Before I start, let me just say that the turkey tasted delicious.
Now that your mind is at ease, let the trauma begin. Yesterday I roasted my very first turkey. All by myself. Stephen was at work, Silas was napping, and my mom didn’t answer my call, so I was all by myself. Just me, the turkey, and the internet. How did anyone ever learn to cook before the internet?
Previously I had always been blessed to partake of turkeys that someone else had cooked for me–my mom, my friends. Stephen, his dad & his brothers deep-fried our turkey last year. This year I wanted to make my own.
I learned that it’s important to own a roasting pan in order to roast a turkey.

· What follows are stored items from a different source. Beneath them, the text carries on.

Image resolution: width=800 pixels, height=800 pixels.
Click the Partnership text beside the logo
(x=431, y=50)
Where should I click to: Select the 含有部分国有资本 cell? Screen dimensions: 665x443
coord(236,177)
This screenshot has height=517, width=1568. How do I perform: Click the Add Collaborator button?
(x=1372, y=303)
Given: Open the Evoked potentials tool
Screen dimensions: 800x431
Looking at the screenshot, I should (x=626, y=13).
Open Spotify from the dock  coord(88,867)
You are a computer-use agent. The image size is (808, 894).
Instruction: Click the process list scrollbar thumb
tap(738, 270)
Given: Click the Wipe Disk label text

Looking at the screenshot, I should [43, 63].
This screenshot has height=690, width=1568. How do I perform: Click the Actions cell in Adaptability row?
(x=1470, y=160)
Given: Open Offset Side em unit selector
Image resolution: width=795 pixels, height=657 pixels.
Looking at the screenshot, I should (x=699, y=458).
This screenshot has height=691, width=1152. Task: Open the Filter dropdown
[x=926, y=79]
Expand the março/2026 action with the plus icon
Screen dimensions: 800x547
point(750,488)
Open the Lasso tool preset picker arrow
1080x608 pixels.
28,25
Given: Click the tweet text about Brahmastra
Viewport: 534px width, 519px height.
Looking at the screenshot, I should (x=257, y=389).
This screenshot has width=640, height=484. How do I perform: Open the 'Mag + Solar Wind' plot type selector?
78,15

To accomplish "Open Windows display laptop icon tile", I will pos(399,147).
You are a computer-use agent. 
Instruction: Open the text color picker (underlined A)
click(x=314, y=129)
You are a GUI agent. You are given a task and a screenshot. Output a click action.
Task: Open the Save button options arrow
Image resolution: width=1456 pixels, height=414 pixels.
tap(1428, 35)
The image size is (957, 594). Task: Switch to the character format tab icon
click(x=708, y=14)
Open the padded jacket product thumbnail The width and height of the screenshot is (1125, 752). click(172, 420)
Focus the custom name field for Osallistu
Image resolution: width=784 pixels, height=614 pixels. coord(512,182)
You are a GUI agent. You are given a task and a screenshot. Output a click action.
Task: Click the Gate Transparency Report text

So, off to Walmart I went yesterday to buy one. (Note to anyone currently engaged: put a roasting pan on your wedding registry. You might need it in 5 years.) Stephen had picked up a marinade injection kit that was a Creole seasoning mix. Yum!
First, I rinsed the turkey in the sink. I felt more than a little awkward handling the carcass of what was once a living, moving bird! The turkey was just too life-like for me. I did remember to pull out the giblets, but I wasn’t altogether sure where the neck was. It had to be in there somewhere. After a bit of tugging, rinsing, and asking, “Where is the neck?” a few times, the crooked thing finally came out!
I have to admit that many winces, grimaces, and squeamish looks went into the preparations of our turkey dinner. I even let out an audible gasp when my hand accidentally slipped into a gap in the hinder parts of the turkey!
It felt surgical injecting the marinade into the bird. Let’s just say medicine is not my calling. The bird would swell with each injection, and often the marinade would squirt out one hole as I pushed it into another hole.
Boiling the giblets was as much fun as the rest of the experience. What are all of those things? I remember my grandma ate the turkey heart one year. One part is the liver, and the gizzard is included in the package too. You’d be proud to know that I used some of the giblets in my gravy.
Back to the turkey. After injecting the marinade, I sprinkled the inside and outside of the turkey with our powdered Creole seasoning. Then I covered it with enough aluminum foil to survive a flight to the moon, and put it in the oven for 2 1/2 hours at 275 degrees.
After the first round of cooking, here’s what our turkey looked like. I basted it with melted butter and cooked it uncovered at 375 degrees. Every thirty minutes I would baste it with more butter. It cooked for a total of an hour and a half at 375 until the skin looked like this. I wasn’t quite sure if it was done, but finally the “done-ness indicator” popped out.